TEKS SUMBER
Tujuan kita dengan adanya orang-orang yang terlibat untuk menyaksikan sisi depan gambar pemuda di ajang Papua Digital Academy, yang diharapkan potensi sumber daya manusia bisa keluar dari ketertinggalan wilayah.

Pemuda Papua akan diubah agar tidak memiliki sorotan mata yang melintasi permukaan tembok terbentang di sisi jalan umum.

Lukisan wajah anak-anak dari daerah tertinggal nampak kontras dengan foto para pahlawan menghiasi tembok, yang mampu berbicara melalui teka-teki.

Pemuda Papua tidak bisa dilihat sambil berlalu di balik tembok atau hutan belantara, kecuali keadaan ‘gambar terbalik’ dengan sorotan mata yang bergantian. Kita tidak membutuhkan lagi ‘pintu belakang’ pada tanda-tanda baru dan cara melewati jejak-jejak lama.

Saat itu, tidak cukup bagi kita untuk mengambil sesuatu yang baru dari permukaan yang sedang dia lukis.

Kita menyaksikan diri sendiri sebagai sebagai pemuja lukisan yang warnanya mulai berangsur-angsur pudar setelah kanvas menenggelamkannya.

Dalam ingatan kita, gambar tidak melangkah maju, ia melangkah kembali pada peristiwa sebelumnya, pada hari-hari dimana tidak terbersit dalam pikiran dihadapinya tanpa keraguan.

TUGAS YANG DIKERJAKAN
1. Sunting semua baris data pencarian di bawah dengan mengganti "screenshot" menjadi "tangkapan layar", tanpa mengubah bagian lainnya. Jangan sertakan gambar dalam jawaban.
2. Lanjutkan tulisan tentang pemuda Papua dan Papua Digital Academy dari kalimat terakhirnya.
Teks dan baris data ini tidak saling berhubungan.

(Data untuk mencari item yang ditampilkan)
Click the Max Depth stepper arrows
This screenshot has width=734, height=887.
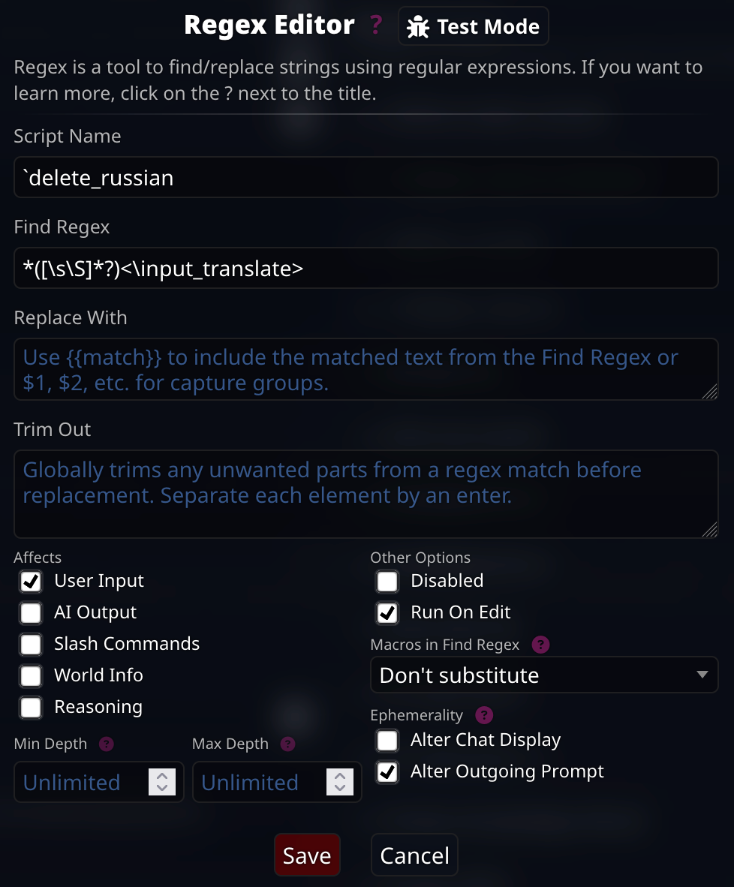tap(339, 782)
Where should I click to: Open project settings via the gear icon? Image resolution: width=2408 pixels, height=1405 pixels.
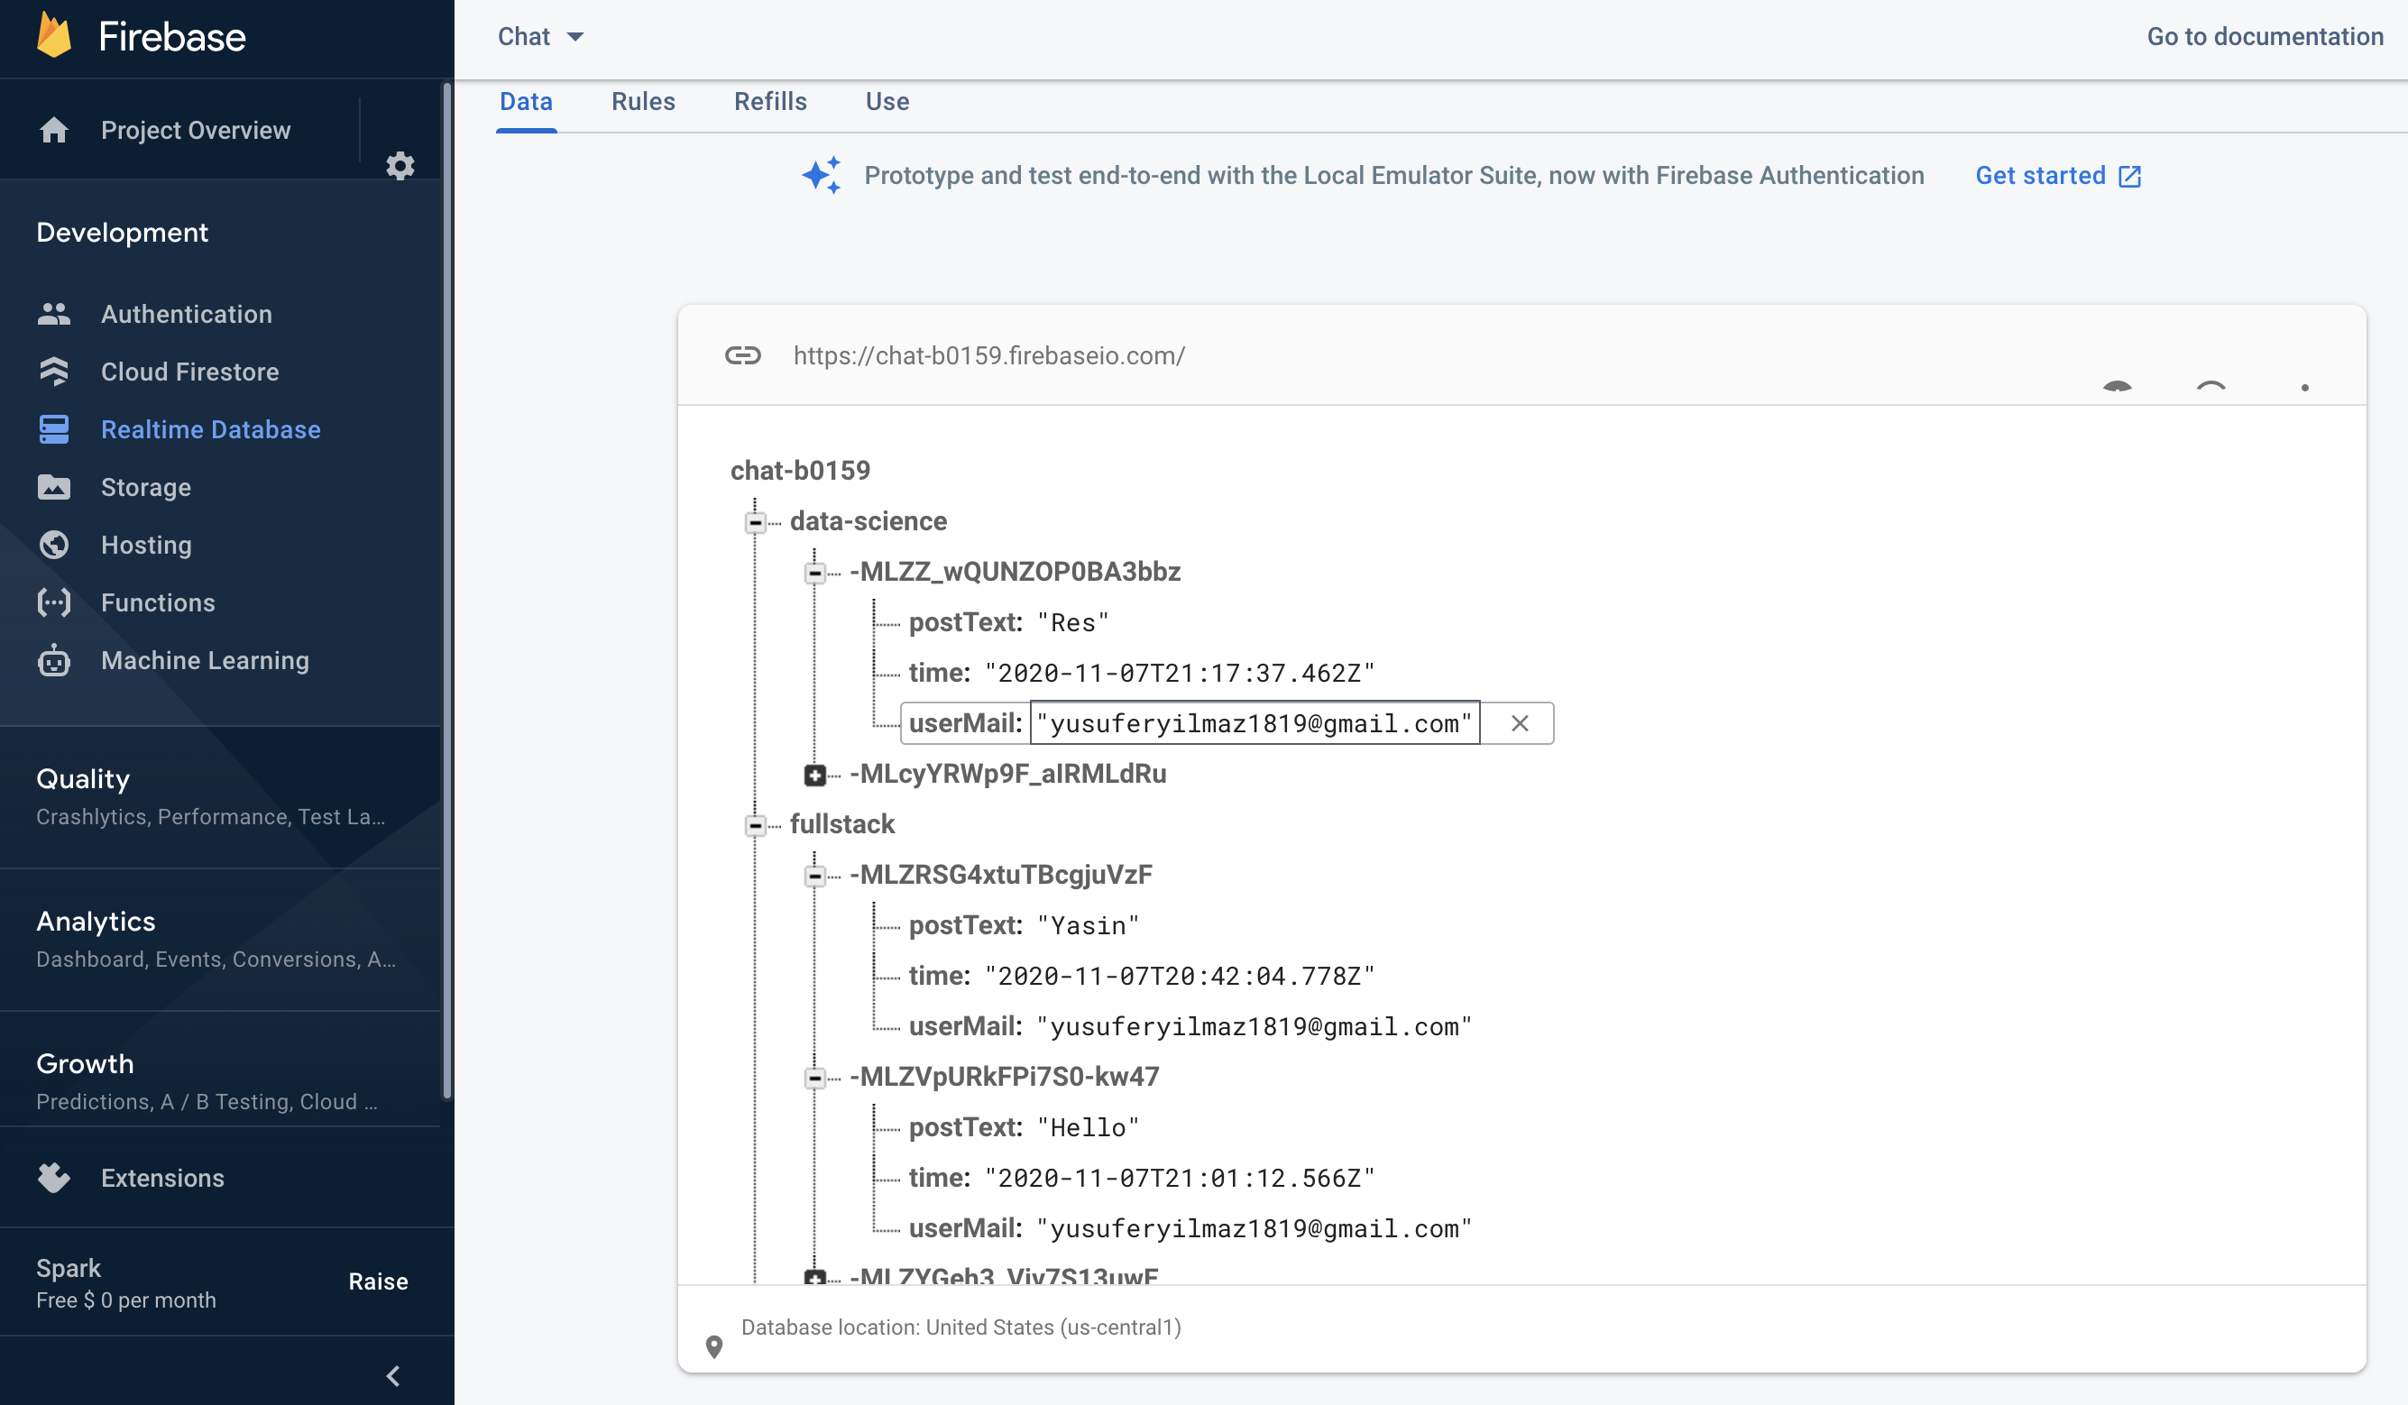(x=400, y=165)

JAWABAN LATIHAN
1.
Click the Max Depth stepper arrows
This tangkapan layar has width=734, height=887.
tap(339, 782)
Where should I click to: Open project settings via the gear icon? Image resolution: width=2408 pixels, height=1405 pixels.
(x=400, y=165)

2.
Pada situasi yang lambat bergerak, gambar peristiwa bergejolak menyediakan waktu untuk redah dari titik pandang terjauh gambar baru  dari anak-anak di daerah tertinggal ketika mereka sedang pikirkan.

Dari titik permukaan gambar tidak berupa garis-garis saling bersambung.

Masa depan anak-anak di daerah tertinggal akan ditinjau kembali, apa yang sekarang orang melihat secara terbuka, terekam dalam kesenyapan pada menit-menit terakhir kita.

Bayangan wajah terpantul bukan lagi dari bara api menyala-nyala di sekitar identitas dan perbedaan yang nampak sepeleh.

Tetapi, mereka menyimpan bara lain yang datang dari gambar-gambar virtual tetapi nyata.

Tidak ada lagi tubuh gelap dan putih, kecuali perbedaan atas konsep atau konsep identitas yang tidak dapat disubordinasi saat pengetahuan manusia mencapai titik terjauh dari perbedaan yang dimunculkannya.

Pada akhirnya, bentuk aktual muncul di atas kanvas di luar permukaan. Masa depan anak-anak akan berganti dengan perbedaan dalam pandangan.

Tetapi, tatkala kita melihat kanvas tanpa lukisan, ia menyediakan pandangan kita pada sudut ruang lain yang tidak pernah dijejaki.

Kita tidak melangkah pada sisi luar, karena ia berubah pandangan tepat di bagian belakang kanvas, dimana ia sedang dicetak ulang melalui perbedaan yang ‘sama’ (sumber daya manusia dilihat dari bidang pendidikan, kesehatan, dan ketenagkerjaan).

Ketertinggalan wilayah membentangkan sisi terbalik dari wilayah permukaan yang tidak pernah rampung, dimana perbedaan gambar atau citra diabaikan setelah ia keluar sebagai korban dari gambarnya sendiri.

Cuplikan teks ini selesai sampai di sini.